Floyd nodded to me, then relayed the information into the phone, doing his best to describe our position and that of the sniper. Reiterating not to roll in too close, the shooter is using a high-powered rifle.

  There had been worse days in my career, though at the moment I had difficulty recalling them. I leaned back in a leather office chair, chugging my Diet Coke in the air-conditioned conference room of the Homicide Bureau as I waited in my green- and brown-stained suit pants, both knees torn, exposing grass-stained knees beneath. My shirt was missing several buttons and it too was soiled by grass and dirt and was darkened by sweat. I’d have to give a statement before going home to clean up.

  I thought about the day Adam Youngblood was killed in a shooting during a traffic stop back in ’87. Kenny Goldhammer had been killed during a pursuit, his patrol car broadsided by a city bus in the intersection of Central and Martin Luther King. That must have been a year or so later. Then there was Mike Farley, shot to death during a Narcotics raid in Lynwood, a few years after that . . .

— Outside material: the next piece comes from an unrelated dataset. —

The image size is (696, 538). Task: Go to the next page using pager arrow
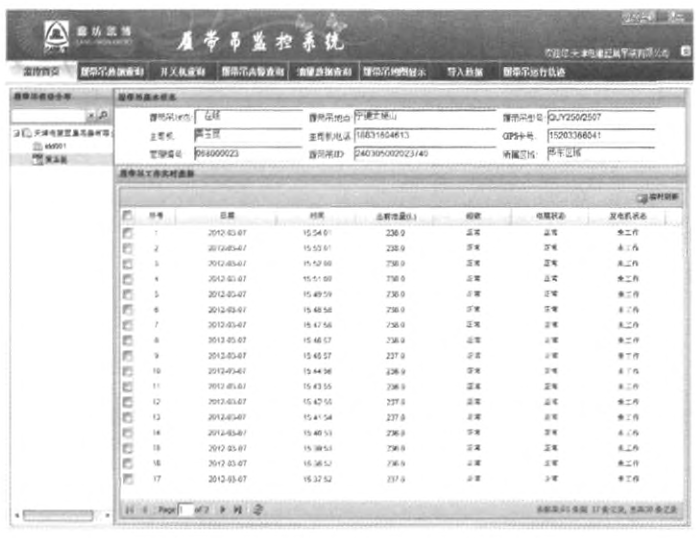point(222,510)
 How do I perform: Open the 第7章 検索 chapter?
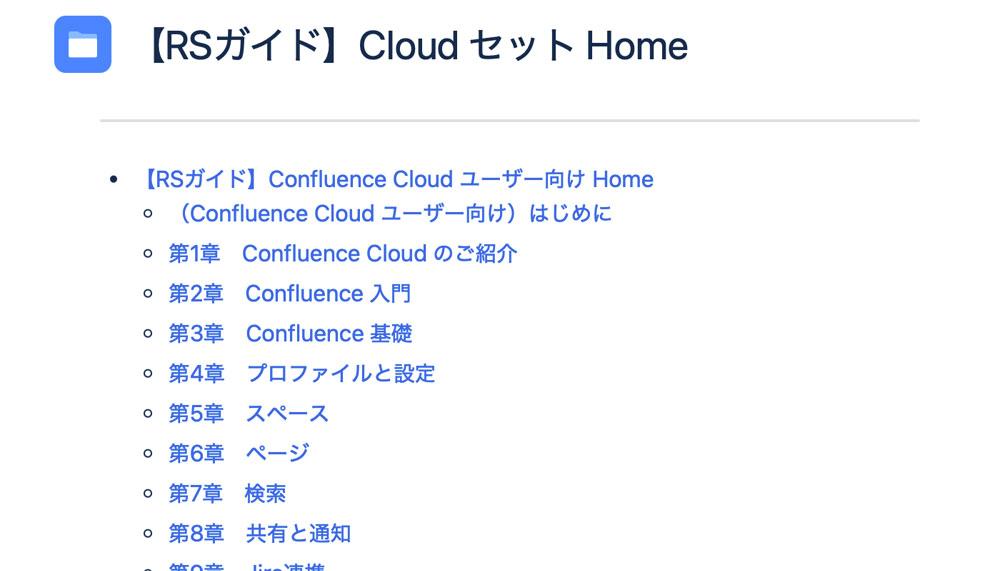point(228,493)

  I then thought of my partner, who sat in another room, probably in a similar condition physically and mentally. We would be separated until each was interviewed, per deputy-involved shooting protocol.

  Yeah, there had been worse days, I thought, now in the comfort and safety of our office where suddenly, for the first time since the shooting had started a couple hours prior, I began to tremble. I had just choked back some emotion when Captain Stover walked into the conference room with a scowl on his face. He pushed the door closed behind him, walked over to the table and had a seat across from me.

  His silence gave me pause and caused my mind to consider the possibilities of how the conversation would go. Was he here to tell me Fudd’s dead? Did we kill him, or had SWAT? It didn’t even matter, as long as he was dead. Or maybe he was in custody, confessing to all of the murders and now telling my colleagues about the missing Donna Edwards, describing where to find the corpse. I thought of all that and then it occurred to me the captain could be there to relieve me of duty, saying we were out of control, all the shit we seemed to be in all the time, all the death and destruction we seemed to attract. Or maybe he would chastise me about another destroyed county vehicle, as if it were my doing.